Foi com este texto que no passado dia 17, no Bar Al-Safir, apresentei o livro "Cidades da Água":
"Com a mestria de um alaúde de palavras intensas, Miguel Rego teceu o seu texto, juntando-lhe o tempero de um percurso mágico, em busca da luz, firmado pelo traço lírico e a alquimia criativa de Manuel Passinhas. O encontro destes dois artistas originou “Cidades da Água”, um livro que percorre e evoca urbes, abrigos, recantos, metrópoles, medinas, criados com a sabedoria do Mediterrâneo, construídos à escala humana e ligados à Natureza.
Submersas, num tempo onde o Não - Lugar impera, substituindo a pertença, as “Cidades da Água” irrompem na escrita densa deste arquitecto de sonhos, arqueólogo da inquietude, príncipe da metáfora.
Sedento de sítios para o afecto, Miguel Rego insiste em perseguir a cintilação das sílabas, para semear a esperança.
Perto de Cesário Verde e Raul de Carvalho, participamos na evidência labiríntica do território de sombras e sofrimento que é a cidade.
Em “Sentimento de um Ocidental”, o mestre de Fernando Pessoa, “camponês preso em liberdade pela cidade”1, disse que:
“A Dor humana busca os amplos horizontes
E tem marés, de fel, como um sinistro mar!”

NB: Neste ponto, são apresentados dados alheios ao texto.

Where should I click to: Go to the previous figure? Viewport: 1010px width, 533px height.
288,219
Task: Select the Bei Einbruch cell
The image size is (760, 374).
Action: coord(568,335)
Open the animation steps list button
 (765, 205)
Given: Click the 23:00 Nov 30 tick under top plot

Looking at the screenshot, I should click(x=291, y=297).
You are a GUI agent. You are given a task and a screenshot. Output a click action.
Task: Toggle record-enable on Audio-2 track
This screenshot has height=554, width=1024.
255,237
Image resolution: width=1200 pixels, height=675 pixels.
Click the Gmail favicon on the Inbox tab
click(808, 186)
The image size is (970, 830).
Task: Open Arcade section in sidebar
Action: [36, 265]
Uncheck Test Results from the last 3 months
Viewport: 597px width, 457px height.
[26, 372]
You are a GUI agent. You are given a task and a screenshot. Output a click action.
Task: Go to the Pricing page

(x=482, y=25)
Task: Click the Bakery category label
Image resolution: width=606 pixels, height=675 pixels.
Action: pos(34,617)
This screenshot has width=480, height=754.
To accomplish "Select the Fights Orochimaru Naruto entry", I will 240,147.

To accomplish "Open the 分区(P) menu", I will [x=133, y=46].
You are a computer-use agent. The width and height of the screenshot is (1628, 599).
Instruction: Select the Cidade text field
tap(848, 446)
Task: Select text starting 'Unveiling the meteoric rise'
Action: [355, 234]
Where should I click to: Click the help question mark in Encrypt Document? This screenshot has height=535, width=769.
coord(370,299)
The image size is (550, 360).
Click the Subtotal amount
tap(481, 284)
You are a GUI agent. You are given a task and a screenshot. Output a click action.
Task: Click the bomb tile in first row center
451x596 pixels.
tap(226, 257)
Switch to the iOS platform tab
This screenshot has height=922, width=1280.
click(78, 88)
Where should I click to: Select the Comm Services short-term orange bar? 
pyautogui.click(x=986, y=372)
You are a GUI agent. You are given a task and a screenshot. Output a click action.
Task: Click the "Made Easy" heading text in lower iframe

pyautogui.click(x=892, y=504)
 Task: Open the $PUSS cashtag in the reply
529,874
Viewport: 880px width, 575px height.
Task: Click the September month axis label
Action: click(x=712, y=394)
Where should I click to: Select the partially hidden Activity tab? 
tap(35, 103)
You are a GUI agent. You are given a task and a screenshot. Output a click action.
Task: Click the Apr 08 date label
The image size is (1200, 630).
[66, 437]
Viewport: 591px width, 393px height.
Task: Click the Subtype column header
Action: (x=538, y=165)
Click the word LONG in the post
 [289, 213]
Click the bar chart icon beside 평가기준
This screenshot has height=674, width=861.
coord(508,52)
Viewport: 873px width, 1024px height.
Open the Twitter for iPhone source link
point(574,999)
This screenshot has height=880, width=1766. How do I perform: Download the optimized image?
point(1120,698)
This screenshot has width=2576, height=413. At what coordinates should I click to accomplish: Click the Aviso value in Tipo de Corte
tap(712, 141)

E naquele que é talvez o seu poema mais emblemático, o vate do Alvito clamou pela serenidade perdida:
“Vem dos prédios sem almas e sem luzes
(…)
Leva-me para longe
Deste bíblico espaço
Desta confusão abúlica dos mitos”2
Em “Cidades da Água”, multidões sonâmbulas automatizaram passos, gestos, quotidianos de frustração, que patenteiam a incapacidade de respirar o futuro do futuro, “a cegueira das mãos para incendiar o que resta/ da casa fria/ da rua suja/ das torres ocas/ das vidraças incandescentes.”
De Miguel Rego se poderia dizer, como Álvaro de Campos, em “Lisbon Revisited”:
“Vivo num sonhar irrequieto
De quem dorme irrequieto, metade a sonhar.”
No sangue da sua lira há pegadas libertárias de Walt Whitman, a arte das odes de Neruda.
A saga do criador vital, mas discreto, o homem invisível que ergue cidades e entorna sonhos, palpita nestas páginas, com vigor e ternura. É a Humanidade, em caminhada épica de séculos, enxertando árvores milenares, fechando abobadilhas, reinventando “o gosto da maresia a invadir a planície.”
As mais de 500 estrofes estão pontuadas por muitas expressões, das quais seleccionei estas cinco:
“O incandescente das ruas recortadas a compasso e escala”;
“Um eco do nome largado às mãos do vento”;
“Uma árvore onde corre a alegria de quem à terra/deu o saber do enxerto”;
“Na branca vertigem de muitas viagens”;
“O cheiro prenhe de flor de laranjeiras”.
As quase duas centenas de verbos, utilizados nos dezanove poemas de “Cidades da Água”, confirmam o talento do poeta no exercício linguístico. Efectivamente, Ser, Construir, Abrir-se, Dizer, Trazer, Adormecer, Emergir, Oferecer e Olhar, são alguns dos versos mais empregues, tal como Incendiar, Arrastar, Engolir, Invadir, Esmagar, Inundar e Rasgar, acentuando - no jogo dos opostos - a dicotomia luz/sombra.
Encontramos uma grande riqueza vocabular, ligada às artes ancestrais da construção tradicional do sul, como é o caso das palavras de origem árabe alvanel e azimute, só para citar dois exemplos.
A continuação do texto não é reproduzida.